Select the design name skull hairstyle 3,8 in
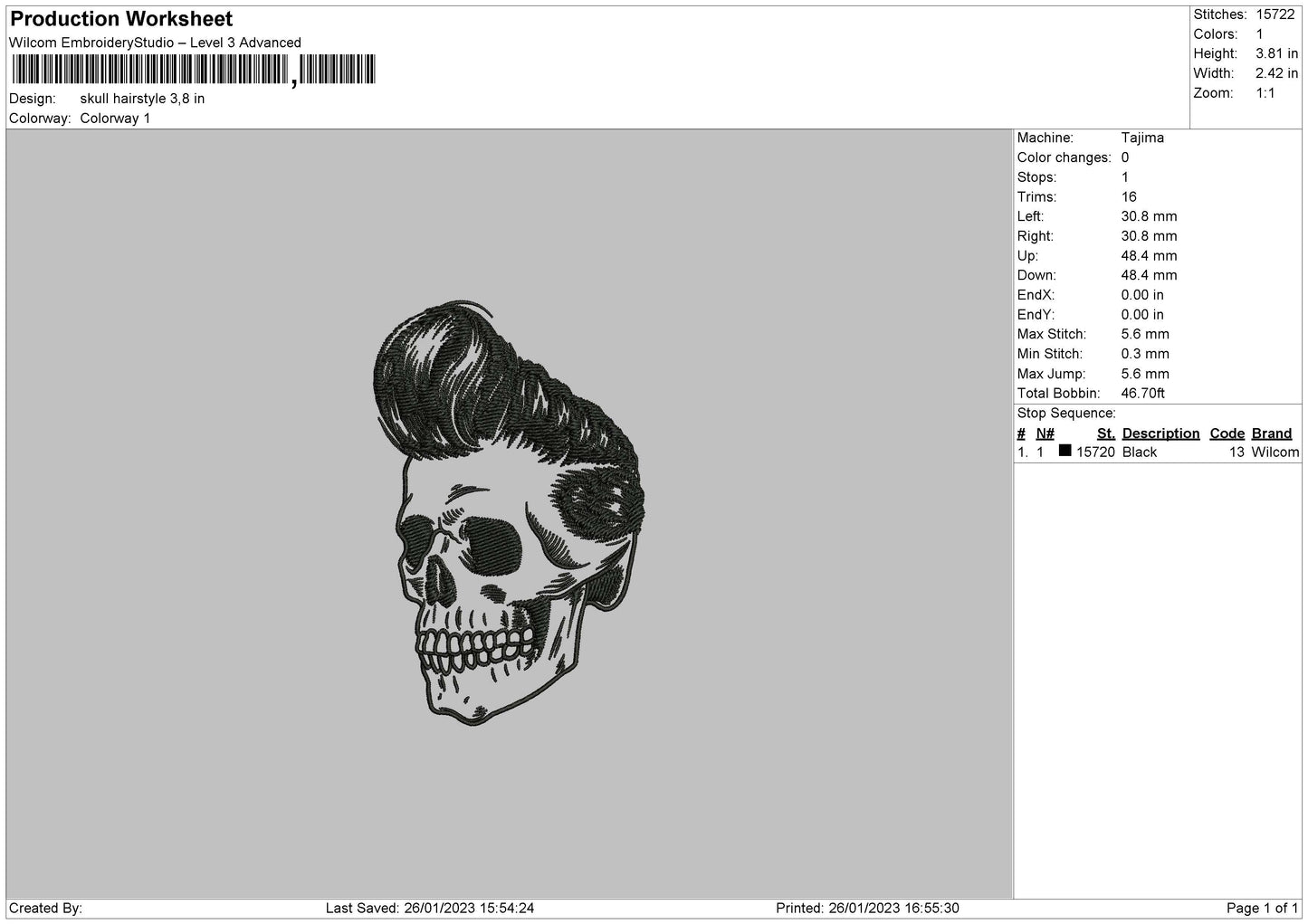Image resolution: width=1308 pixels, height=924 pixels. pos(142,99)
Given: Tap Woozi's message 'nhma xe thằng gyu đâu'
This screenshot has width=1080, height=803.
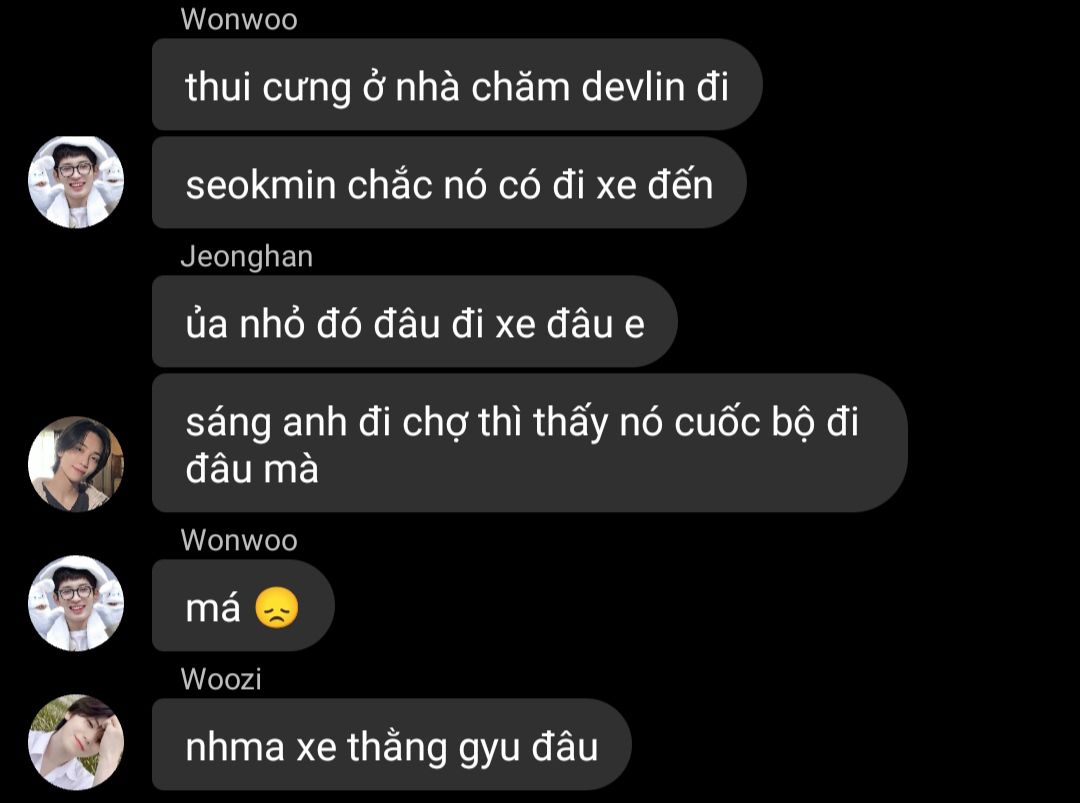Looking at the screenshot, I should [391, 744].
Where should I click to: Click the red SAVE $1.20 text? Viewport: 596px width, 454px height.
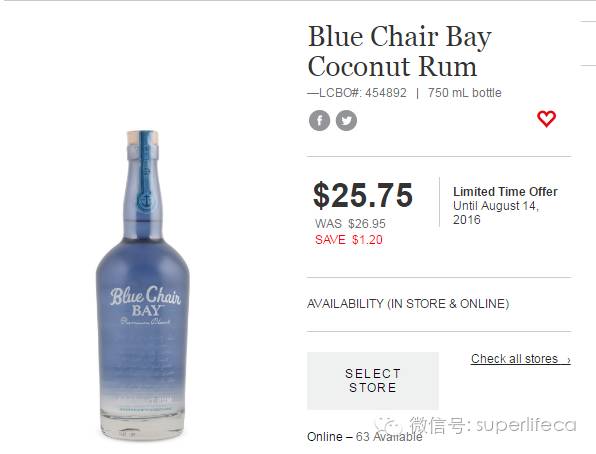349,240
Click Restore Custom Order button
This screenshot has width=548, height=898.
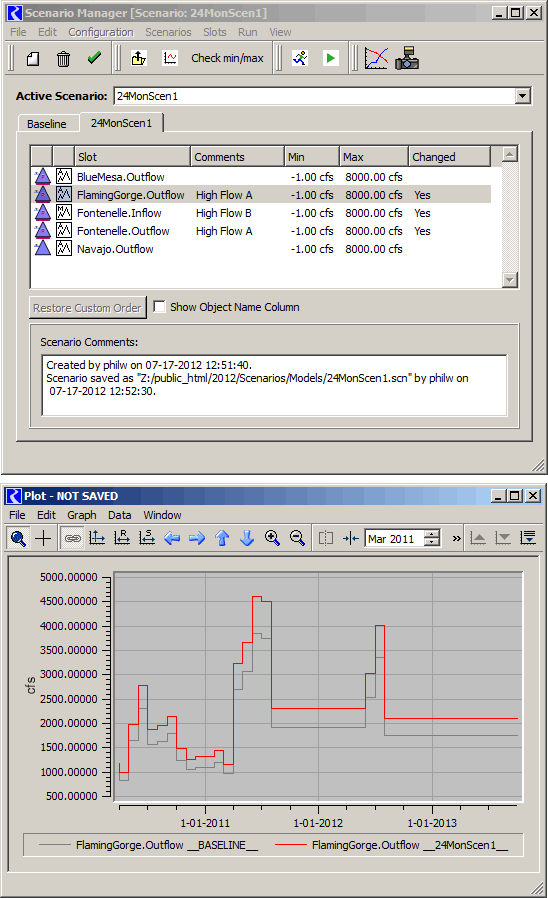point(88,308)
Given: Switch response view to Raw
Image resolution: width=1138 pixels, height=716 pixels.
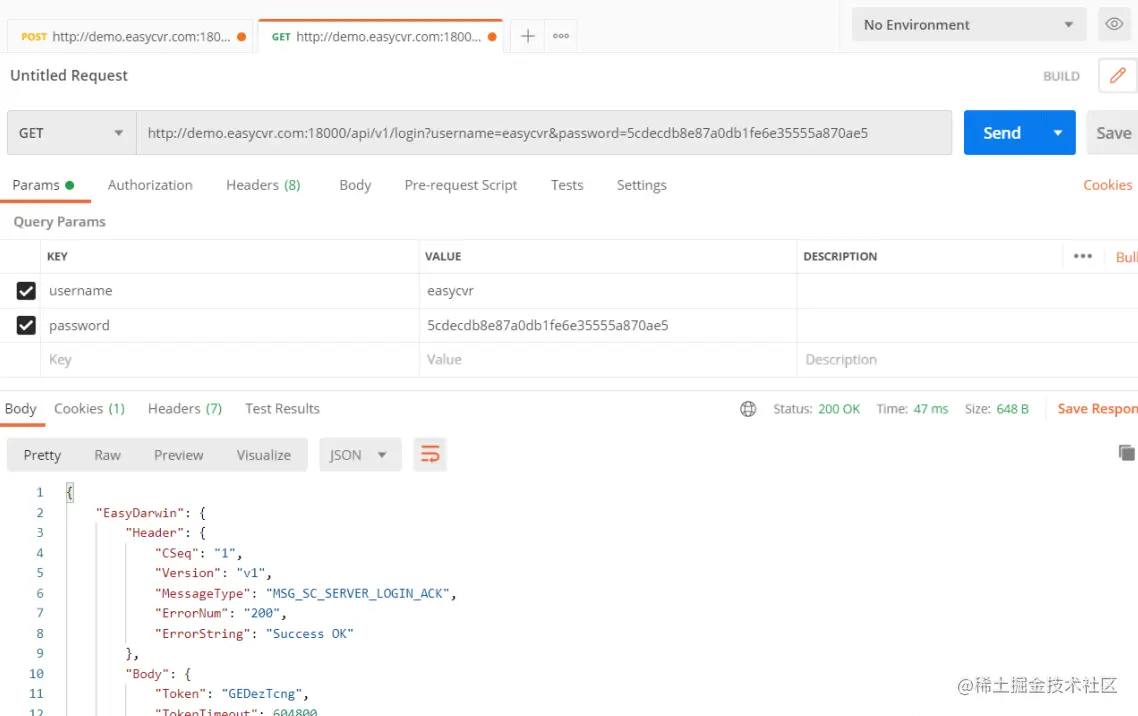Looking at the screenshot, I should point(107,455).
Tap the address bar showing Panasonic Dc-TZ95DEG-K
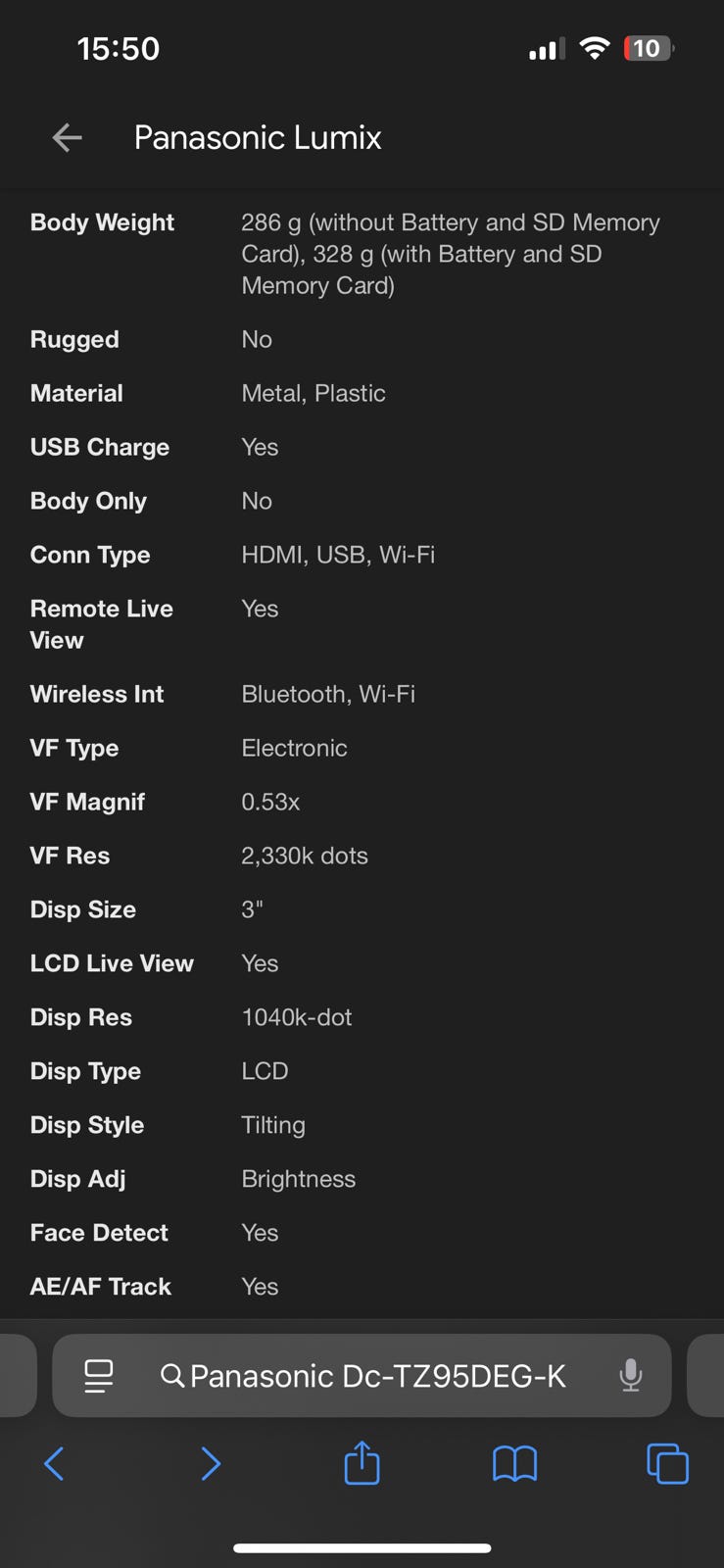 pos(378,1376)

WHAT YOU NEED TO DO >> Skip the pictures. Please copy exactly the lines from the one with "Where should I" through the final line of the material above, both ends included.

ANSWER FOR THE TASK >>
Where should I click to: Click the red SAVE $1.20 text? Viewport: 596px width, 454px height.
349,240
Click Restore Custom Order button
This screenshot has width=548, height=898.
point(88,308)
Given: Switch response view to Raw
Image resolution: width=1138 pixels, height=716 pixels.
Looking at the screenshot, I should point(107,455).
Tap the address bar showing Panasonic Dc-TZ95DEG-K
 pos(378,1376)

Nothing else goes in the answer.